The founder of the New Hope clinic, Dr. John Zhang, emigrated to America in 1991. Born in Zhejiang Province to a family of doctors—his mother was a renowned obstetrician, and his two sisters both practice medicine in China—he earned his medical degree in 1984 and went on to earn a Ph.D. at Cambridge University before accepting a residency at New York University. “I have a very good education,” Zhang tells me. “Basic training in China. Special training in Cambridge. Clinical training in New York. The best combination you can have.”

New Hope, which Zhang founded in 2004, is now one of America’s busiest fertility treatment centers. Its five doctors perform more than 4,000 cycles of IVF each year, creating several times that many embryos. They also coordinate a growing number of surrogate pregnancies. Business is booming: According to the American Society for Reproductive Medicine, births through surrogacy have more than doubled since 2004.

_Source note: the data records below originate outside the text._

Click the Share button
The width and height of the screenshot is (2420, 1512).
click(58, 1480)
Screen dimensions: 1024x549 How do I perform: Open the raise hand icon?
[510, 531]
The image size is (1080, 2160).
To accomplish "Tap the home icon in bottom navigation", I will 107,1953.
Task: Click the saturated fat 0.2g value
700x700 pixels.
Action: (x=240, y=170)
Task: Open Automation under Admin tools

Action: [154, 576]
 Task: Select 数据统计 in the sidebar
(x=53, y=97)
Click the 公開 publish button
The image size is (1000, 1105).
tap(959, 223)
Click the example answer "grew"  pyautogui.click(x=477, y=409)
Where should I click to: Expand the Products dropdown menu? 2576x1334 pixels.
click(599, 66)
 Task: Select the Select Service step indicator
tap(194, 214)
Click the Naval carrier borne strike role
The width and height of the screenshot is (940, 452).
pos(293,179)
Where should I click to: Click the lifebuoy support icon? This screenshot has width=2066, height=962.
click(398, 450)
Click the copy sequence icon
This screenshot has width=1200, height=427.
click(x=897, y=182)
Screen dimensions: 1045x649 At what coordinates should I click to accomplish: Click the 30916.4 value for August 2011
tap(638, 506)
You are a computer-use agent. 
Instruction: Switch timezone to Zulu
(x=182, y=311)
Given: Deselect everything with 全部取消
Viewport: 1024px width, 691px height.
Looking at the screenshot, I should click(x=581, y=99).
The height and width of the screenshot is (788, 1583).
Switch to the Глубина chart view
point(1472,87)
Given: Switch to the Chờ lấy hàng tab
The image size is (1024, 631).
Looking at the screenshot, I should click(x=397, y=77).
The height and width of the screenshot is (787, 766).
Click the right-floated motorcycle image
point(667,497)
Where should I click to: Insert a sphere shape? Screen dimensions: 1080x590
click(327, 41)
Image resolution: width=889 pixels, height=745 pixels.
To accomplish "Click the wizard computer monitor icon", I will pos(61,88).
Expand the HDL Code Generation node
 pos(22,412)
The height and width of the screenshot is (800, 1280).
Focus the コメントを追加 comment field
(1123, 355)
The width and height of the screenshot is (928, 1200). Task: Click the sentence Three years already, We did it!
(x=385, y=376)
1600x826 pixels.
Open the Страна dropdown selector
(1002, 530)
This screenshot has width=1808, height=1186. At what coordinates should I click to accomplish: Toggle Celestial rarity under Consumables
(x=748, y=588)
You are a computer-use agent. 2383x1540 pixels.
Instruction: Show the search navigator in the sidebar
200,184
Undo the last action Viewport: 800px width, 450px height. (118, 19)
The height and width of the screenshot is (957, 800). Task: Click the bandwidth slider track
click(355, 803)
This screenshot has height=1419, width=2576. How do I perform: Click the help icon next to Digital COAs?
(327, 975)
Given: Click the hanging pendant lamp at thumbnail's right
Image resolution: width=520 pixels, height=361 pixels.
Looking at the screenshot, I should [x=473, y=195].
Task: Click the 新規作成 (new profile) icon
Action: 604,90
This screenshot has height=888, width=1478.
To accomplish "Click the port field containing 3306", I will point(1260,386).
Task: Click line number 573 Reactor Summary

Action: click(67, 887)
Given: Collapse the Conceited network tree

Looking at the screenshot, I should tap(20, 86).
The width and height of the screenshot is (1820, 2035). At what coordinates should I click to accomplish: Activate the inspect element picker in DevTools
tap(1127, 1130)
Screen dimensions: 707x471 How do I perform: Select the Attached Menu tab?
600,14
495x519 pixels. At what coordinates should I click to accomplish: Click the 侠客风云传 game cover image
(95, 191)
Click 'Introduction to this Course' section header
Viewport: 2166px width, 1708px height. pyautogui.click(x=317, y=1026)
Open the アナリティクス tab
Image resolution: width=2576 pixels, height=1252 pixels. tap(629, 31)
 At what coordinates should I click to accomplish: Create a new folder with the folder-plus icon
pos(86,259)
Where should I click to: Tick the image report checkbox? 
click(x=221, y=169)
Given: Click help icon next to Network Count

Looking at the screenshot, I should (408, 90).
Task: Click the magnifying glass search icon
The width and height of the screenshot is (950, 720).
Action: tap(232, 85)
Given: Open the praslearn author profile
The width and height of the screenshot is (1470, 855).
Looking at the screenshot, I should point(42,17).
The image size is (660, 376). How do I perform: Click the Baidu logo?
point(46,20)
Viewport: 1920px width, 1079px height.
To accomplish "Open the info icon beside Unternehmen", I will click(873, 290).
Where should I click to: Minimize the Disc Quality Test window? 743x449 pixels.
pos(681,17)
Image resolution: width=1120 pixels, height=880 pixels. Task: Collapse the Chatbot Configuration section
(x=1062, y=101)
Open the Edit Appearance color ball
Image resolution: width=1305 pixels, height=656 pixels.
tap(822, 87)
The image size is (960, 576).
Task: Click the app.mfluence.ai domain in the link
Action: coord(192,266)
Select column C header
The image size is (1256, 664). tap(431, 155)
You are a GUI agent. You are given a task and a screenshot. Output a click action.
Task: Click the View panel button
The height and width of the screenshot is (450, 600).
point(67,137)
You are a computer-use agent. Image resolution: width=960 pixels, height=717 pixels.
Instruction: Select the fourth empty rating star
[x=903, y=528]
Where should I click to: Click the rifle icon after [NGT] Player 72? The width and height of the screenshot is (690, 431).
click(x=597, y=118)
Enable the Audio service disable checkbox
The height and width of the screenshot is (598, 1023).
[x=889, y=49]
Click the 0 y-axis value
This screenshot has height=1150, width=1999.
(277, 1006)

I speak with Zhang in his corner office at New Hope, overlooking Central Park. It is October of last year, a few weeks before the election, and the leaves on the trees are turning red and yellow. Zhang himself looks slightly green, due to a cold, and wears a surgical mask throughout our interview. He’s determined to get better before hosting a medical conference the following week.

Dr. John Zhang, founder of New Hope Fertility Center, says he isn’t worried about Trump’s anti-China rhetoric.
Courtesy of New Hope Fertility Center

On the wall of his office are several photographs. One shows Zhang with his dissertation supervisor, Dr. Twink Allen, and the bloody bodies of several large rhinos and elephants on which they performed experimental IVF. The ones on his desk show his wife and son. The wife looks much younger than Zhang, who is 55; he tells me she comes from Ukraine. They were married a few years ago. When I ask if he had been married before, he guffaws: “I needed to work!” In these ways—the Central Park view, the wife from Eastern Europe, the boastful confidence—he is not unlike Trump: a highly successful salesman of himself. On my way out, Zhang asks my age. When I tell him, he tries to convince me to let him freeze my eggs. When I demur, he offers a discount.

When we speak again in June, Zhang is as confident as ever. He is betting that Trump, for all his protectionist rhetoric, won’t stop the flow of capital—financial or genetic—across borders. “Based on my very conservative estimation,” he says, “China has three million couples that could come to the United States for treatment.” He does not think the election will hurt his business. “Donald Trump was hostile to China during his campaign,” he notes, “but afterwards he was more friendly. Very few countries can get along with our president, but China is one of them.”

Zhang admits to a brief moment of trepidation after the election, about Trump’s proposed travel ban. “I thought that many patients wouldn’t be able to come any more,” he says. “But most of our Chinese patients who can afford to pay for all the treatments get a ten-year visa to the United States, no problem. Why would you want to be difficult on these people if they come here and spend money?” Zhang seems to have grasped the fundamental truth about Trump’s America. “In the end,” he says, “money talks.”